Early Intervention in Psychosis Annual Report 2015-16
Waiting times and access standards can be used to measure and improve services as well as identifying an expected standard of care. In physical health, the NHS Constitution guarantees patients’ right not to wait more than 18 weeks for consultant-led treatment, but mental health treatment has historically been excluded. For the first time, in April 2015 NHS England committed to waiting time standards for mental healthcare, supported by £80 million of investment targeting first episode psychosis in 2015/16. The new access and waiting time standards require health systems to ensure >50% of people with suspected first episode psychosis receive a NICE recommended package of care within 14 days of referral.
Early Intervention in Psychosis (EIP) Teams were originally set up as part of the National Service Framework for mental health in the late 90’s but despite mounting evidence of their effectiveness, have seen a significant decline in resources over the years. The new EIP access and waiting time standards mandate a reinstatement of EIP teams, with a statute to deliver the range of evidence based NICE recommended interventions.
Purpose of Document
Developed in partnership with members of the South Region EIP Preparedness Clinical Group (Appendix 1), the purpose of this paper is to provide the reader with a single report that establishes local levels of psychosis incidence, current levels of performance against the new standard and the workforce skill mix and related training needs.
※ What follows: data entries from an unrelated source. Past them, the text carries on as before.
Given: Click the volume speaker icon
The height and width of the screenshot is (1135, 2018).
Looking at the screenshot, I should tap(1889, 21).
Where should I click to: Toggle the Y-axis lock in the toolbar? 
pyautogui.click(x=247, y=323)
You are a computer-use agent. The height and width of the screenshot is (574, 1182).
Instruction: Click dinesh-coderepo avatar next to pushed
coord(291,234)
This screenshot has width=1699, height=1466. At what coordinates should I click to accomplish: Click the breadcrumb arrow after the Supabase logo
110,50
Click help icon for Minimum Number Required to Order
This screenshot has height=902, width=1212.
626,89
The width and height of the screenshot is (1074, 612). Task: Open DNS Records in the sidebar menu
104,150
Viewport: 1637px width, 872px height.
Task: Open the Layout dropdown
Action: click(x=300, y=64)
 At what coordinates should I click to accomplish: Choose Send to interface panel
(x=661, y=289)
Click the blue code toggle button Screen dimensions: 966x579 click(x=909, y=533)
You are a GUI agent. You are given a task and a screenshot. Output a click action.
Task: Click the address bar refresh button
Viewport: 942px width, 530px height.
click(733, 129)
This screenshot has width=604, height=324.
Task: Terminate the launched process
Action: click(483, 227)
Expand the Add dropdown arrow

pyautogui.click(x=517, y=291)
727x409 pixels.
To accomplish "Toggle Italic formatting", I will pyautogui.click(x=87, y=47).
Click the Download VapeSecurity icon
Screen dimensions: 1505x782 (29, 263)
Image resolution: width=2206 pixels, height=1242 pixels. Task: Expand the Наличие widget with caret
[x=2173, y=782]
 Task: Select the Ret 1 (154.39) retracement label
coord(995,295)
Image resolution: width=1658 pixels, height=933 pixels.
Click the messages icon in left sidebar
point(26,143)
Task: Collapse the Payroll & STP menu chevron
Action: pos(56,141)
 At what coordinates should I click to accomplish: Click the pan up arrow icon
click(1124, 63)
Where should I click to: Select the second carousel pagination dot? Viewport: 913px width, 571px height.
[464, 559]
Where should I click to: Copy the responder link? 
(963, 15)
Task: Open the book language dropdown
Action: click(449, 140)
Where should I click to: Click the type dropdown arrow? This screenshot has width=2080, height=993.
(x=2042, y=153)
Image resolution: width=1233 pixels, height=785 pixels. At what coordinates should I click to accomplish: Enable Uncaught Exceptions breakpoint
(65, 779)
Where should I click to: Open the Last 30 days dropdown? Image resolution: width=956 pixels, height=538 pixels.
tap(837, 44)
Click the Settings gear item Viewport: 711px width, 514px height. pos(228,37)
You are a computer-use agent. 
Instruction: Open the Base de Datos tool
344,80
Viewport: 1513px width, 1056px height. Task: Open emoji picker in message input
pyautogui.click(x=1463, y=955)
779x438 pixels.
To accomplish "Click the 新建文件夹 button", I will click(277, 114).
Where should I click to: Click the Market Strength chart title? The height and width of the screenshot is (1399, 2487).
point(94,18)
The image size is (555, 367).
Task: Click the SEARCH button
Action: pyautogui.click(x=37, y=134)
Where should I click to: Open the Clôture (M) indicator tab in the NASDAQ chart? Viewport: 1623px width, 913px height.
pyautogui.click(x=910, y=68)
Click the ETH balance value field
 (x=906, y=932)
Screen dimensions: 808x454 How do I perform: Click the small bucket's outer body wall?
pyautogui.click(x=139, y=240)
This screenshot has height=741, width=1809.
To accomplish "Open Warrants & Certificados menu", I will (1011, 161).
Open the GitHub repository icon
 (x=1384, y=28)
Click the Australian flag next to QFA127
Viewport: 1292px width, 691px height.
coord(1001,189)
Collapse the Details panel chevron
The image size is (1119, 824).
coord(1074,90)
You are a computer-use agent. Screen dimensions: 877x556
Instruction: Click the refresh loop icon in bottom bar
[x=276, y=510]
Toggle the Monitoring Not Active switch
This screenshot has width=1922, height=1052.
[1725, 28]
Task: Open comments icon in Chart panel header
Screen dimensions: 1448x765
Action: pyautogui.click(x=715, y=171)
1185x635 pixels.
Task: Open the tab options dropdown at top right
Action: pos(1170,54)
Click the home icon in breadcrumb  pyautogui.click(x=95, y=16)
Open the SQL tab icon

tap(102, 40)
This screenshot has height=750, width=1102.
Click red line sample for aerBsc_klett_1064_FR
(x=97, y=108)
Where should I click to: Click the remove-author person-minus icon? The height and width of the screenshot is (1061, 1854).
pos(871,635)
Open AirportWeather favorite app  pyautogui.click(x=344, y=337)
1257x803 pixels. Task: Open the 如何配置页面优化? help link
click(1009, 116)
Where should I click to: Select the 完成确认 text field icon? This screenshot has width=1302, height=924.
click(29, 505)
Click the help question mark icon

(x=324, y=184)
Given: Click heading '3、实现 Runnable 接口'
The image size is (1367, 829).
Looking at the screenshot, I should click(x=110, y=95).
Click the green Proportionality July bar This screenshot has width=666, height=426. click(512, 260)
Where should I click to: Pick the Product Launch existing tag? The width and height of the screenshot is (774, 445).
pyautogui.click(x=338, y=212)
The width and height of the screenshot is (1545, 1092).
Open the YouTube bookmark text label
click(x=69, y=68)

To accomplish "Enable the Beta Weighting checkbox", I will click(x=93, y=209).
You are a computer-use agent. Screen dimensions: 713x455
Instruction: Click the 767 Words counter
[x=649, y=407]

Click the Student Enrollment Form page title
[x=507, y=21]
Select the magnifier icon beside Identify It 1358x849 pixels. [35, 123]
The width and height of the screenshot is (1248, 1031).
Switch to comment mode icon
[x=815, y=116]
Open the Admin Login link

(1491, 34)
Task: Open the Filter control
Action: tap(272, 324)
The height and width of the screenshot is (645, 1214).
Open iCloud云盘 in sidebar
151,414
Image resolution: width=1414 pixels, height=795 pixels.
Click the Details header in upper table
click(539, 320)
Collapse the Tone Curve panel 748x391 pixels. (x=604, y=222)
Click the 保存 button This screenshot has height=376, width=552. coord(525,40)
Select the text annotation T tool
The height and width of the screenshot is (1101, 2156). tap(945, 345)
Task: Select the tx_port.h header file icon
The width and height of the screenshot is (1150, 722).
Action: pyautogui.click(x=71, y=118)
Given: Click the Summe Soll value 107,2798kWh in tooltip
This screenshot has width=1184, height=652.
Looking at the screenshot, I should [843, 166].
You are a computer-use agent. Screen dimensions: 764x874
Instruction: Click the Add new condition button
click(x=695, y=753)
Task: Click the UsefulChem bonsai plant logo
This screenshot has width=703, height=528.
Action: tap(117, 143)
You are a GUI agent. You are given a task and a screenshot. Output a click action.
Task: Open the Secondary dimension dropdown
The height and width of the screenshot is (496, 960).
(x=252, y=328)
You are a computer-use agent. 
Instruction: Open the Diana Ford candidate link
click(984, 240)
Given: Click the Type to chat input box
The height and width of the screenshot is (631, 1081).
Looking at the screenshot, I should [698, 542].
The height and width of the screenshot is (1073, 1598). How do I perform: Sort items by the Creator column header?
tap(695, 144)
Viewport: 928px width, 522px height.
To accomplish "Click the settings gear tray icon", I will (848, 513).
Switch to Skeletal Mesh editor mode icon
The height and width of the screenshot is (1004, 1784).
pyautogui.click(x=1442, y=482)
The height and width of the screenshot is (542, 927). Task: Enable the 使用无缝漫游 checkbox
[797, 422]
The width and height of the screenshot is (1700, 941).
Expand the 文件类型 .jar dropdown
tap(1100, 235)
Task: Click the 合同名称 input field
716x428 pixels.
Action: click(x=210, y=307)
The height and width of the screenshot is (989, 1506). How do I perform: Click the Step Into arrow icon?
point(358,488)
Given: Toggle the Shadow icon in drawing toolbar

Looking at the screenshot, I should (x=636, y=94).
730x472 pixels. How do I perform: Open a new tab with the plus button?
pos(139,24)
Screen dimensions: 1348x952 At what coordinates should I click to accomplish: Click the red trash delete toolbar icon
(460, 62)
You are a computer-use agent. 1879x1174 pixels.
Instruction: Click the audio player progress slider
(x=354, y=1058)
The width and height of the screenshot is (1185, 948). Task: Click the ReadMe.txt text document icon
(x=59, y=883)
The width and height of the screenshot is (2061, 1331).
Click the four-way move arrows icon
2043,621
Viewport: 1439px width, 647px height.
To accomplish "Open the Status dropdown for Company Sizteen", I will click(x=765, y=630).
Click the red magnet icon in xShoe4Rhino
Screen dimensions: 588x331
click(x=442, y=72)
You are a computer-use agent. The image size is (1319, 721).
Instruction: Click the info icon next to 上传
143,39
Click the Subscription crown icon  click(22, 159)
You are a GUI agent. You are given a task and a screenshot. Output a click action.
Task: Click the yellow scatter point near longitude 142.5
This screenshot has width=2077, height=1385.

The report intends to identify key areas of focus and also good practice, to help ensure equitable EIP services across the South Region.
The findings in this report are based on data submitted by EIP teams in the South Region between August and September 2015. Whilst some of the results are encouraging and reflect the commitment and compassion of front line staff and managers, there are significant areas that cause concern and require urgent action. The data brings into stark focus the major investment needed to build the workforce capacity and skill set to deliver the full range of NICE recommended interventions within EIP teams.
Of particular concern is the low provision of CBT for Psychosis, Family Interventions, and Individual Placement Support (IPS). Only 21% of the region’s caseload has access to individual psychotherapy such as CBT for Psychosis. This is lower than the national findings of the National Audit for Schizophrenia (NAS2, 2014) which found a total of 29% of those accessing mental health services had access to CBT for psychosis.2 Of the total 4,205 people accessing EIP services in the South Region, only 17% have been able to access Family Interventions and 41% have received support to attain or retain their employment or educational activities.
The above findings are unsurprising given the wide variation in the funding and staffing of EIP teams across the region. Differing commissioning priorities, provider history and practices appear to have culminated in a variety in structures and capacity of EIP services across the South Region and ultimately a vast difference in performance and outcomes.